Open Google on your phone right now. Type “churches near me.” Look at what comes up first.
Before any website link. Before any blog post or directory listing. You see a map with three churches pinned on it. Names, star ratings, addresses, hours, a button to get directions.
That’s the Google Map Pack. And for most people searching for a church, it’s the only thing they’ll ever look at.
93%
of searchers never scroll past the Google Map Pack. If your church isn't in the top 3, most people will never see you.
Think about what that means. Someone new to your town is looking for a place to worship. A college student is searching for community. A family going through a hard season needs a church home. They all start the same way: a quick Google search on their phone.
If your church shows up in those top 3 results, you get the visit. If it doesn’t, that person walks into a different church down the street. Not because that church is better. Because Google showed it to them first.
The good news? Getting into the Map Pack isn’t about having the biggest building or the largest budget. It’s about doing a handful of things right and doing them consistently. This post breaks down exactly how Google decides which churches appear in the Map Pack and what you can do to make sure yours is one of them.
For the full picture of how this fits into your church’s local search strategy, see our complete local SEO guide.
What Is the Google Map Pack (and Why Should Your Church Care)?
The Google Map Pack, sometimes called the “local pack” or “local 3-pack,” is the box of three business listings that appears at the top of Google search results for local queries. It includes a small map with pins, plus each listing’s name, rating, address, and quick-action buttons.

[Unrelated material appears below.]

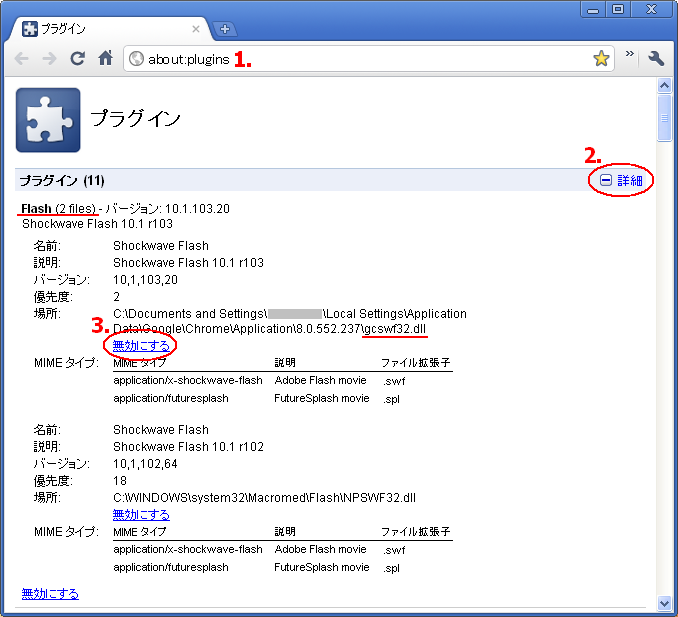Bookmark this page with the star icon

[600, 59]
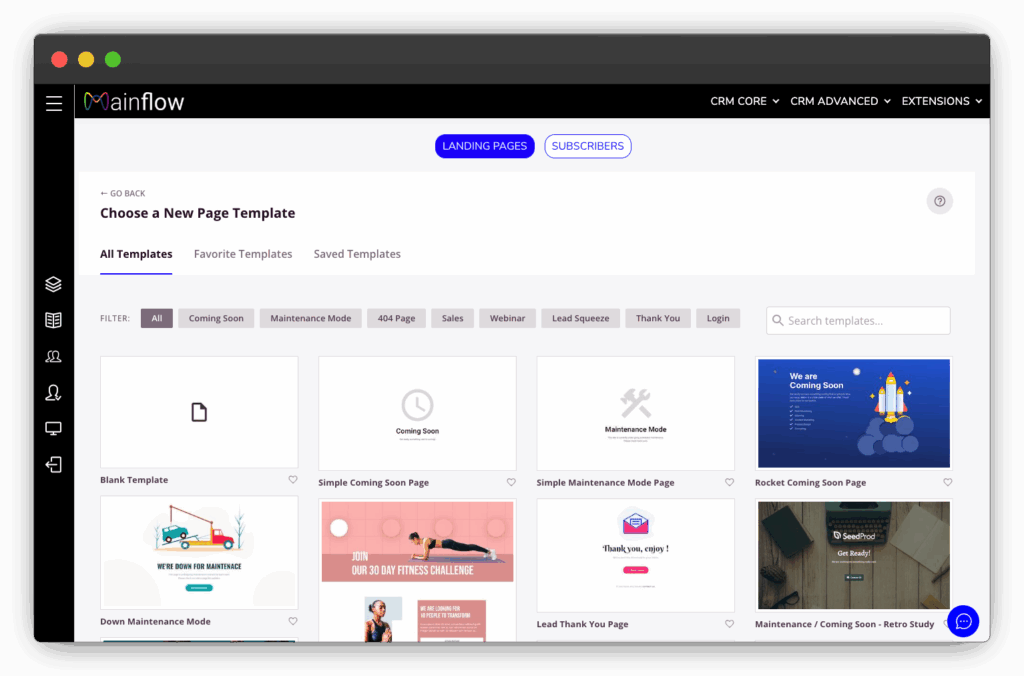Expand the CRM ADVANCED dropdown

pos(840,101)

It shows up for searches like:
- “Churches near me”
- “Baptist church in [city]”
- “Sunday service [neighborhood]”
- “Non-denominational church [zip code]”
Here’s why it matters more than regular search results. The Map Pack appears above the organic website listings. Even if your church website ranks on the first page of Google, the Map Pack sits higher on the screen. On mobile (where most church searches happen), it takes up nearly the entire visible area before anyone scrolls.
That positioning is everything. Regular organic results below the Map Pack get a fraction of the clicks. And results on page two? Almost no one sees them.
The Map Pack is also where Google displays the information people need to make a decision: your reviews, your hours, your location. A potential visitor can see your 4.8-star rating, confirm you have a Sunday morning service, and tap “Directions” without ever visiting your website.
This is the most valuable real estate in local search. Period.
How Google Ranks Churches in the Map Pack
Google has been fairly transparent about the three factors that determine Map Pack rankings. Understanding them is the first step to improving your position.
1. Relevance
Relevance measures how well your Google Business Profile matches what someone searched for. If a person types “non-denominational church in Austin,” Google compares that query against the information in every church’s GBP listing in the area.
This is where your Google Business Profile does the heavy lifting. The categories you select, the description you write, the services you list, and even the posts you publish all signal relevance to Google.
A church with a fully completed profile that includes “non-denominational” in its description will rank higher for that query than a church with a bare-bones listing that only says “church.”
2. Distance
Distance is straightforward: how close is your church to the person searching? If someone is standing two blocks from your building, you have a natural advantage over a church across town.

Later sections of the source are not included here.